§ Selected text:
Does your garden look like this?


Gardeners, do you ever have a happy dirt dream and then wake up in the morning, look out your window and see your garden covered in a thick layer of white mulch?  Do not be disheartened.  There’s plenty you can do to get ready for spring.  One thing I’m excited to share with you is sowing seed in the winter.  This project is economical and wonderful for those that don’t have a greenhouseSo grab yourself a coffee with Irish Cream and let’s have a winter garden party! 


Wikipedia’s definition of winter sowing is a method of starting seeds outdoors in winter.  This is generally done with seeds that require a period of cold stratification.  The method takes advantage of natural temperatures, rather than artificially refrigerating seeds.  Winter sowing involves sowing seeds in a miniature greenhouse outside during winter, allowing them to germinate in spring.  Users of this method have had success in most hardiness zones. 

With that in mind, let’s make some mini greenhouses!

§ Dataset excerpts:

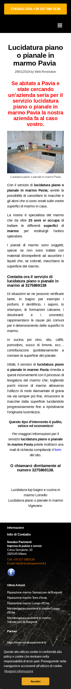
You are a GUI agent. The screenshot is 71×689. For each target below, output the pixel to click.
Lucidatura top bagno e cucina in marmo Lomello (35, 492)
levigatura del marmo (23, 380)
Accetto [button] (35, 681)
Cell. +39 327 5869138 (20, 559)
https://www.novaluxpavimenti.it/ (26, 642)
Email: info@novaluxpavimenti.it (26, 563)
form (57, 450)
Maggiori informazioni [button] (18, 671)
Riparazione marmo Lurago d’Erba (28, 603)
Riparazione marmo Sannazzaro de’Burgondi (34, 592)
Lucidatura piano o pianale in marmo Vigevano (35, 503)
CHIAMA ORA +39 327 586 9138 (35, 9)
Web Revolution (45, 71)
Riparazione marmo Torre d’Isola (27, 597)
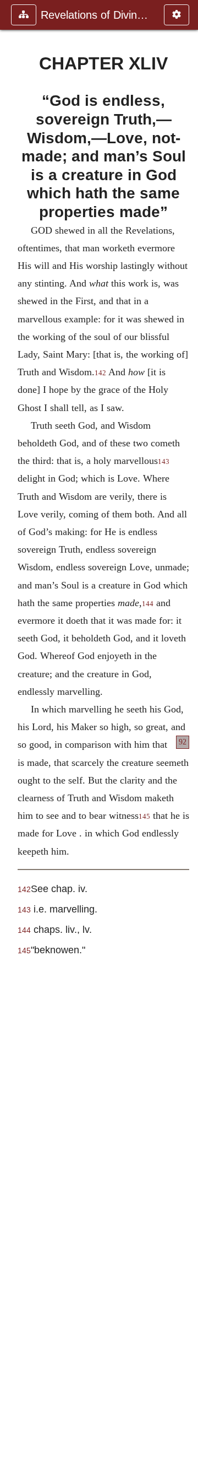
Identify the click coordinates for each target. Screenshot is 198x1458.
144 (147, 604)
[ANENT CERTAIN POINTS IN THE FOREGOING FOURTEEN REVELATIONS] (12, 729)
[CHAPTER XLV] (185, 729)
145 (144, 816)
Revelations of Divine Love (97, 15)
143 (163, 462)
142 (100, 373)
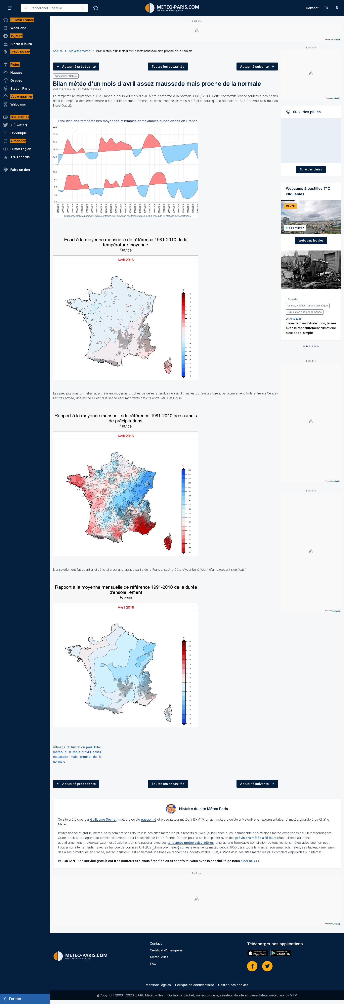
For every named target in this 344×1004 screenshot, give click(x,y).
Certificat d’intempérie (166, 950)
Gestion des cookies (233, 985)
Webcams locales (311, 240)
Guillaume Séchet (103, 819)
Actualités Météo (79, 51)
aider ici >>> (250, 861)
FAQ (153, 964)
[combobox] (54, 8)
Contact (312, 8)
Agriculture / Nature (66, 75)
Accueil (58, 51)
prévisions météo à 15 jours (255, 838)
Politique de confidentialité (194, 985)
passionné (148, 819)
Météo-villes (159, 957)
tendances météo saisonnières (191, 842)
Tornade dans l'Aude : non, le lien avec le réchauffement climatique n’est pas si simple (309, 328)
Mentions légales (158, 985)
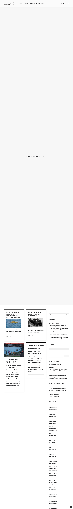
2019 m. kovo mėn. (52, 496)
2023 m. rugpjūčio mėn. (53, 407)
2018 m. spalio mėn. (52, 505)
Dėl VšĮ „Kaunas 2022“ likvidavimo (56, 323)
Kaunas (50, 394)
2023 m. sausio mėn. (52, 416)
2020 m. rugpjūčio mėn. (53, 466)
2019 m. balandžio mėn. (53, 494)
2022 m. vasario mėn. (52, 435)
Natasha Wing (51, 390)
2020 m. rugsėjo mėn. (53, 465)
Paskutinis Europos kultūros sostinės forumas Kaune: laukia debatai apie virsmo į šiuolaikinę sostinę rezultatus (59, 339)
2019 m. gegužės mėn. (53, 492)
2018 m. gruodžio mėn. (53, 501)
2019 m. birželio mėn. (52, 491)
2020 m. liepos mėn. (52, 468)
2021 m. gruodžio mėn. (53, 438)
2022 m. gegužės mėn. (53, 430)
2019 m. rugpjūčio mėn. (53, 487)
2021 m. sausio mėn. (52, 458)
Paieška (50, 353)
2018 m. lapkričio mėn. (53, 503)
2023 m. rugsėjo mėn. (53, 405)
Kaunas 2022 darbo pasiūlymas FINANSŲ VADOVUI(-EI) (35, 314)
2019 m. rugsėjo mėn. (52, 485)
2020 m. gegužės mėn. (53, 471)
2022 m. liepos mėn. (52, 426)
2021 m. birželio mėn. (52, 449)
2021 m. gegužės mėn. (53, 451)
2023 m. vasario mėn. (53, 414)
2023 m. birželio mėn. (53, 409)
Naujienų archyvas (40, 3)
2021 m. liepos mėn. (52, 447)
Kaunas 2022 (51, 386)
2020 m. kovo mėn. (52, 475)
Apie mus (20, 3)
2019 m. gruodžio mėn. (53, 480)
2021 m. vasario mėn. (52, 456)
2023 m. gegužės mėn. (53, 411)
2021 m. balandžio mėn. (53, 452)
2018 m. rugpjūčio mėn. (53, 508)
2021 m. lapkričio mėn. (53, 440)
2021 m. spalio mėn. (52, 442)
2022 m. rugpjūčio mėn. (53, 424)
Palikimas (32, 3)
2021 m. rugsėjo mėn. (52, 444)
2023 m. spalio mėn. (52, 404)
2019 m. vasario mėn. (52, 498)
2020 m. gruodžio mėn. (53, 459)
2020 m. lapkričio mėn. (53, 461)
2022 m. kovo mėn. (52, 433)
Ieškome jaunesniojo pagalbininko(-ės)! (61, 386)
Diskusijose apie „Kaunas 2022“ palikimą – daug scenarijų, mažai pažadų (58, 326)
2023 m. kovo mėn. (52, 412)
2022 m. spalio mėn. (52, 421)
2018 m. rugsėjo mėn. (52, 506)
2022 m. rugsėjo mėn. (52, 423)
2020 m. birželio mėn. (53, 470)
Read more (9, 336)
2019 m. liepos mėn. (52, 489)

§ Directions for this task:
Extract the full winter sowing passage from above, word for word, with nothing changed.

§ Answer to the task:
Does your garden look like this?


Gardeners, do you ever have a happy dirt dream and then wake up in the morning, look out your window and see your garden covered in a thick layer of white mulch?  Do not be disheartened.  There’s plenty you can do to get ready for spring.  One thing I’m excited to share with you is sowing seed in the winter.  This project is economical and wonderful for those that don’t have a greenhouseSo grab yourself a coffee with Irish Cream and let’s have a winter garden party! 


Wikipedia’s definition of winter sowing is a method of starting seeds outdoors in winter.  This is generally done with seeds that require a period of cold stratification.  The method takes advantage of natural temperatures, rather than artificially refrigerating seeds.  Winter sowing involves sowing seeds in a miniature greenhouse outside during winter, allowing them to germinate in spring.  Users of this method have had success in most hardiness zones. 

With that in mind, let’s make some mini greenhouses!